FIRE is real, the math works, and the playbook is well-trodden: save aggressively, invest in low-cost index funds, target 25× expenses (or more for very long horizons), and stay flexible.

The harder parts aren't the math. They're the decade of high savings, the psychological shift after retirement, the healthcare bridge to Medicare, and the sequence-of-returns risk that traditional retirement frameworks don't emphasize enough.

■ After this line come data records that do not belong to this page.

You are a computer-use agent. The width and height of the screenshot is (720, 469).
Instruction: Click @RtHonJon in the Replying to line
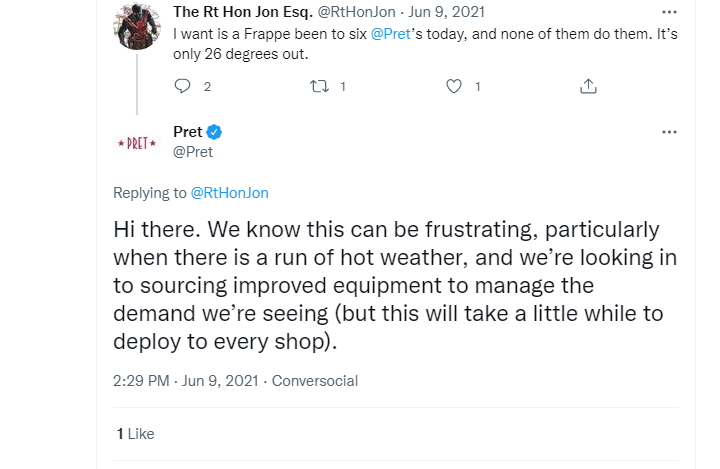229,192
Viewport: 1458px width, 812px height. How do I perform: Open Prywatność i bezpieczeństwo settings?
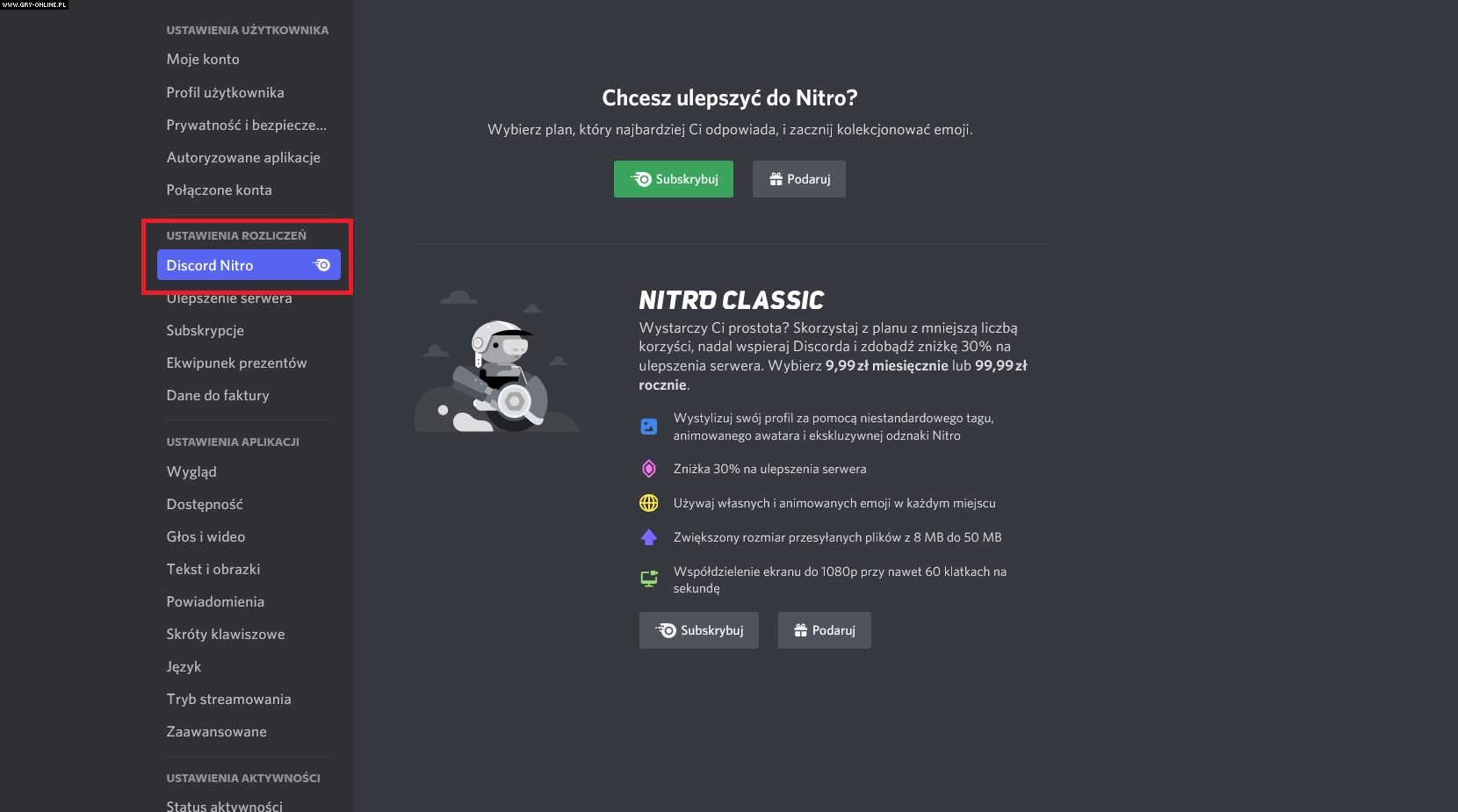pos(246,125)
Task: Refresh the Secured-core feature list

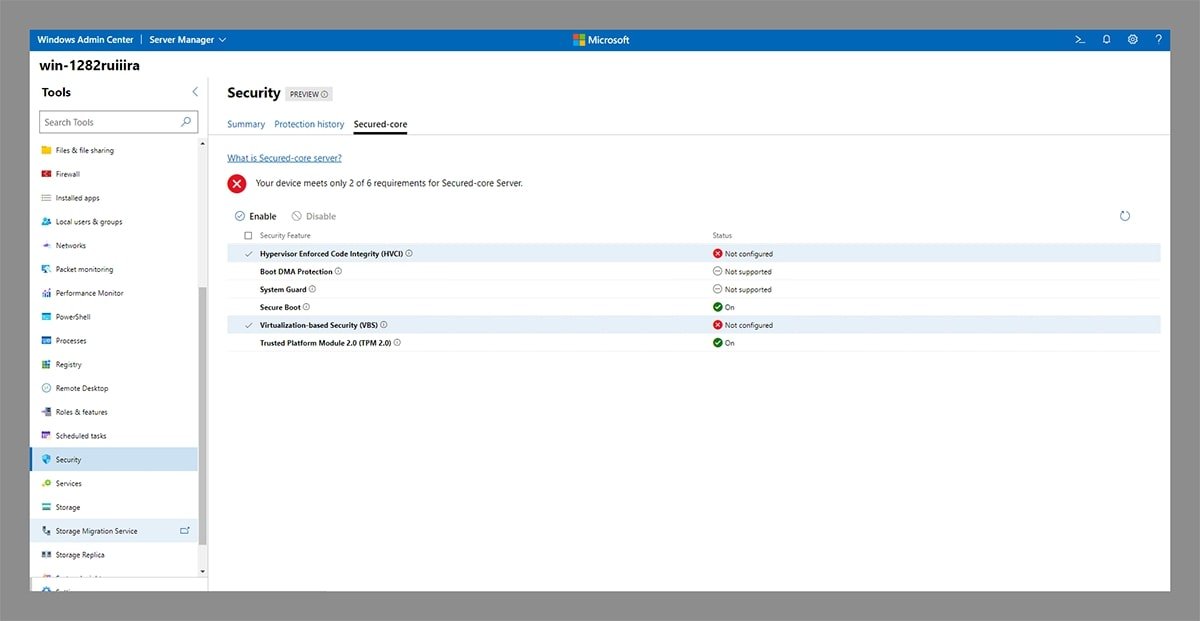Action: point(1125,216)
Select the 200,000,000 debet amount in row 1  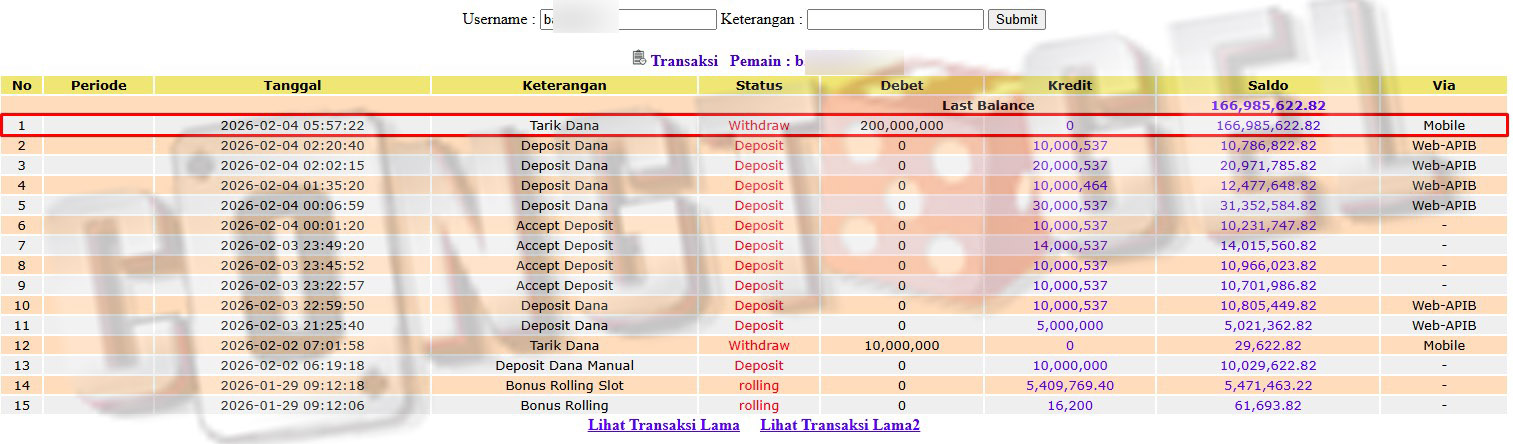(x=901, y=126)
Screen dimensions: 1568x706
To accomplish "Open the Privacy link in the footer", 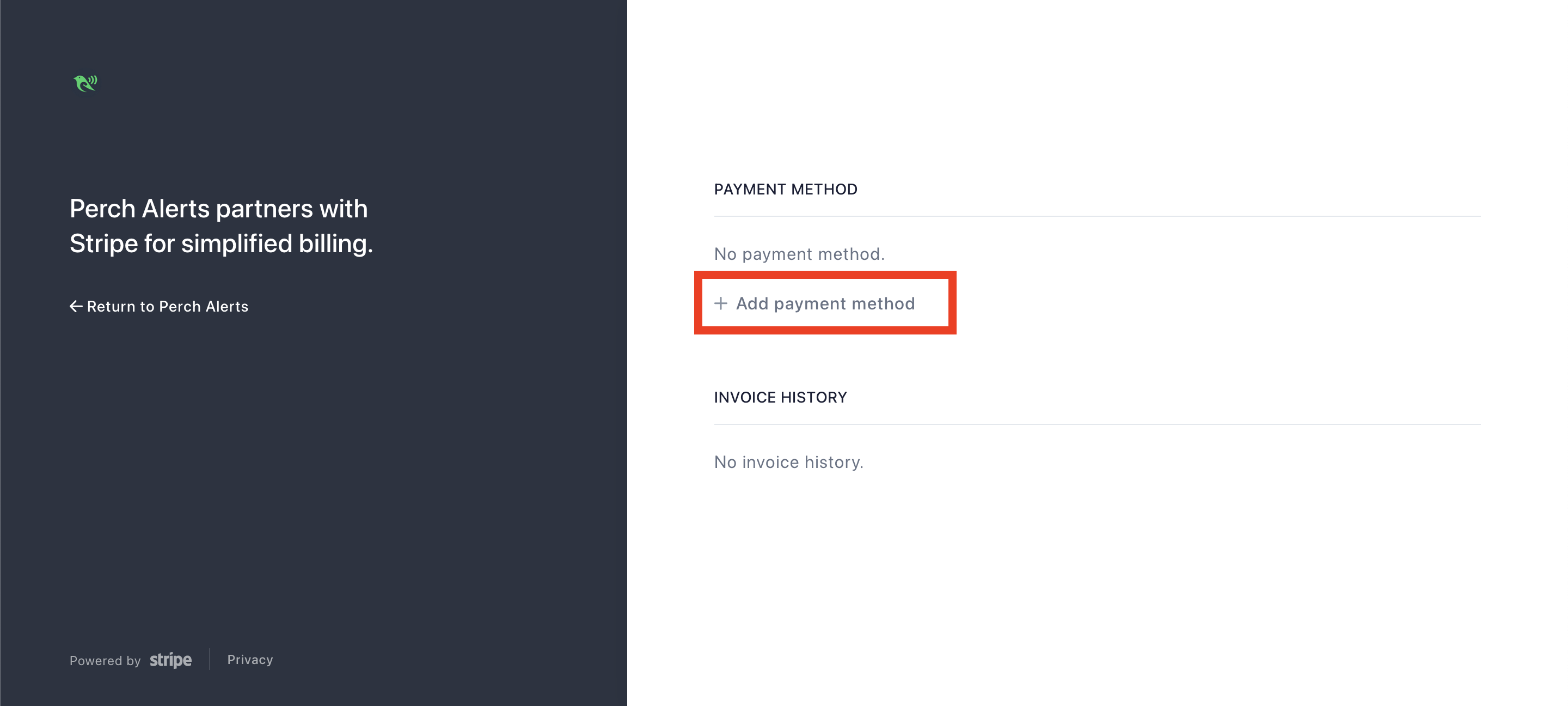I will coord(249,660).
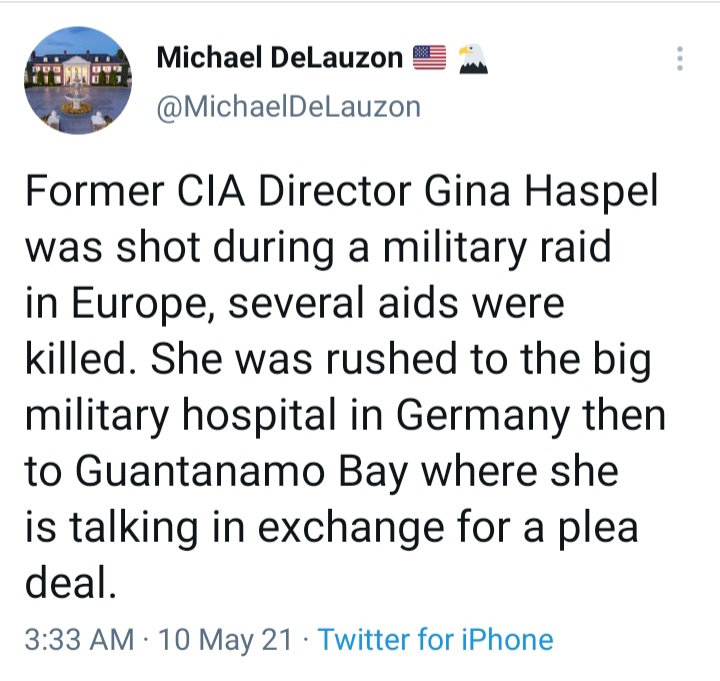The height and width of the screenshot is (681, 720).
Task: Click the phrase military raid in the tweet
Action: tap(497, 248)
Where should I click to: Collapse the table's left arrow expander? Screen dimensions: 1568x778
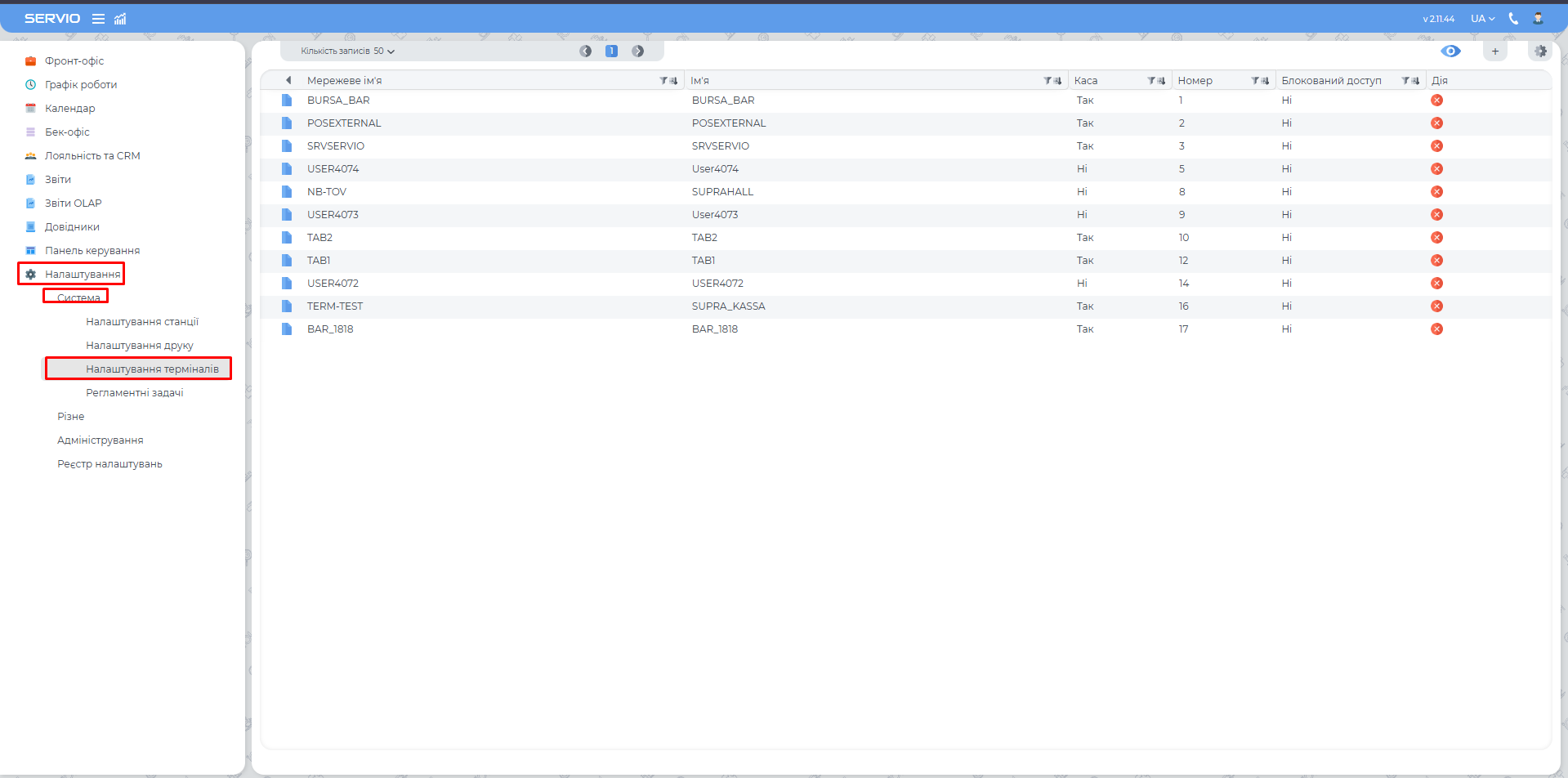click(288, 80)
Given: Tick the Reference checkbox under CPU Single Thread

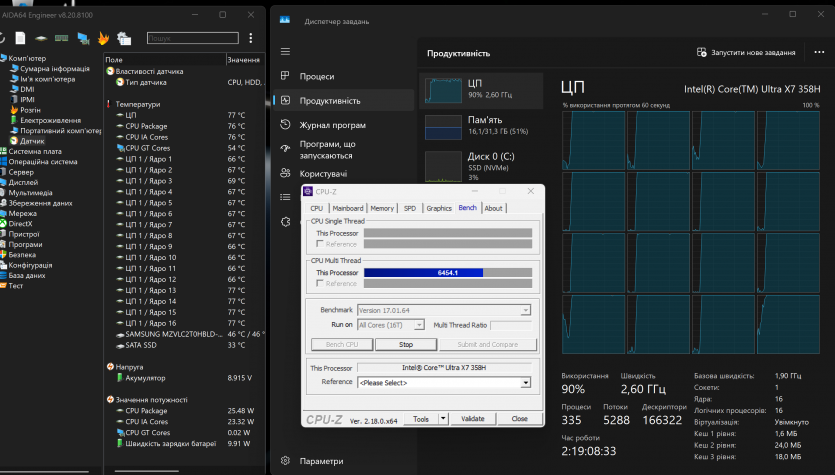Looking at the screenshot, I should pyautogui.click(x=320, y=244).
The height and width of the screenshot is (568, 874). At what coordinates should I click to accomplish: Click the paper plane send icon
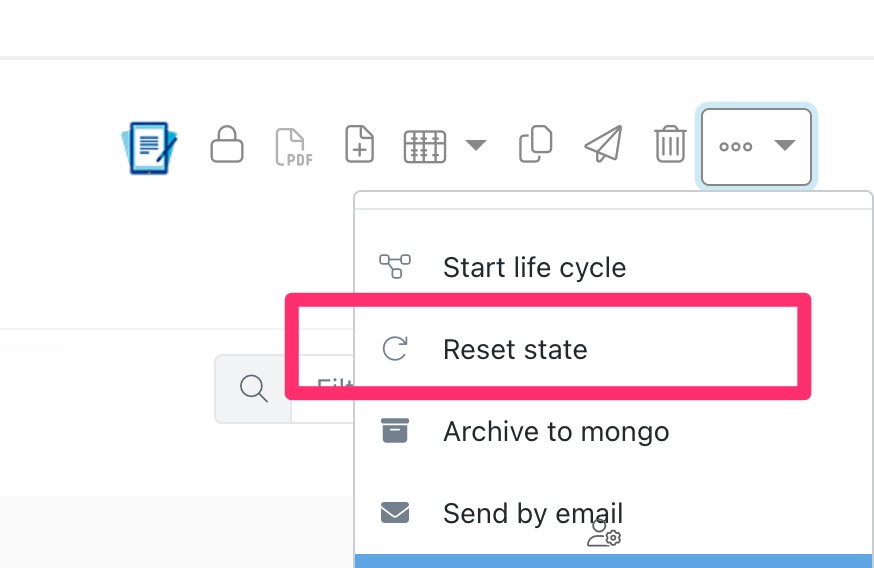pyautogui.click(x=603, y=146)
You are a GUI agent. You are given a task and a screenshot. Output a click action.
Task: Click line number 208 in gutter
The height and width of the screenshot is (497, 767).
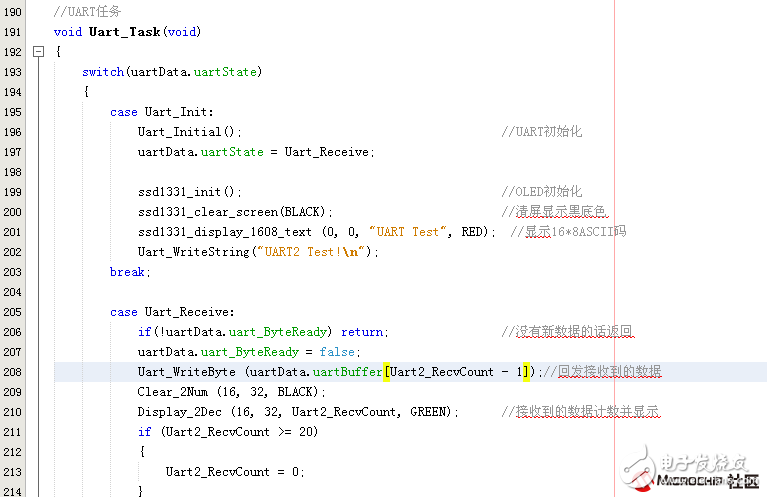click(x=14, y=372)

For most readers, even "partial" FIRE — saving 30% instead of 10% and retiring at 55 instead of 65 — is a massive quality-of-life upgrade. Don't let the all-or-nothing framing of the movement obscure that.

Related reading

Frequently asked questions

What does FIRE actually mean?
FIRE stands for Financial Independence, Retire Early. The 'FI' part is the actual goal: a portfolio large enough that its passive returns can cover your living expenses indefinitely. 'RE' is what you do with that freedom — quit, downshift, change careers, or just keep working without the financial pressure. The movement is less about quitting at 35 and more about buying optionality.
How much money do I need to FIRE?
The standard rule of thumb is 25× your annual expenses (the inverse of the 4% safe withdrawal rate). $40K/year of spending → $1M target. $80K → $2M. $120K → $3M. The 4% rule comes from the Trinity Study and assumes a 30-year retirement; for FIRE retirements potentially lasting 50+ years, more conservative withdrawal rates of 3.5% or even 3.25% are increasingly recommended.
Is the 4% rule still safe in 2026?
Mostly yes for 30-year horizons; with caveats for very long retirements. The original Trinity Study analyzed US data 1926–1995. Updated work (Bengen, Pfau, Kitces) generally finds 4% has held up across most rolling 30-year periods. For FIRE retirees who may need 50+ years of income, lower starting withdrawal rates (3.25–3.5%) plus willingness to adjust spending in market downturns is the safer approach.
What are Lean FIRE, Fat FIRE, Coast FIRE, and Barista FIRE?
Lean FIRE = retire on minimal expenses, often $40K/year or less for a couple. Fat FIRE = retire on a comfortable lifestyle, often $100K+/year. Coast FIRE = save enough by age 35-ish that compound growth alone gets you to traditional retirement at 65 with zero additional contributions — you still work, but only to cover current expenses. Barista FIRE = semi-retire to a part-time job that covers expenses and health insurance while the portfolio grows.
What about healthcare? It's the biggest hole in FIRE plans.
Real concern. The ACA marketplace is the primary path for pre-Medicare FIRE retirees, with premium subsidies based on income. Health-share ministries are a controversial cheaper option but lack insurance regulation. Some FIRE retirees use Barista FIRE specifically to get employer health insurance. Plan for $15,000–$25,000/year per couple for ACA premiums + deductibles + out-of-pocket.
Is FIRE actually possible on an average income?
Barely, and the math is unforgiving. The savings rate is the dominant lever. At a 20% savings rate, working career length is ~37 years; at 50%, ~17 years; at 70%, ~9 years. On a median U.S. household income (~$78K in 2024), saving 50%+ requires either very low cost-of-living geography, dual incomes, or extreme frugality. FIRE works easier above ~$120K household income.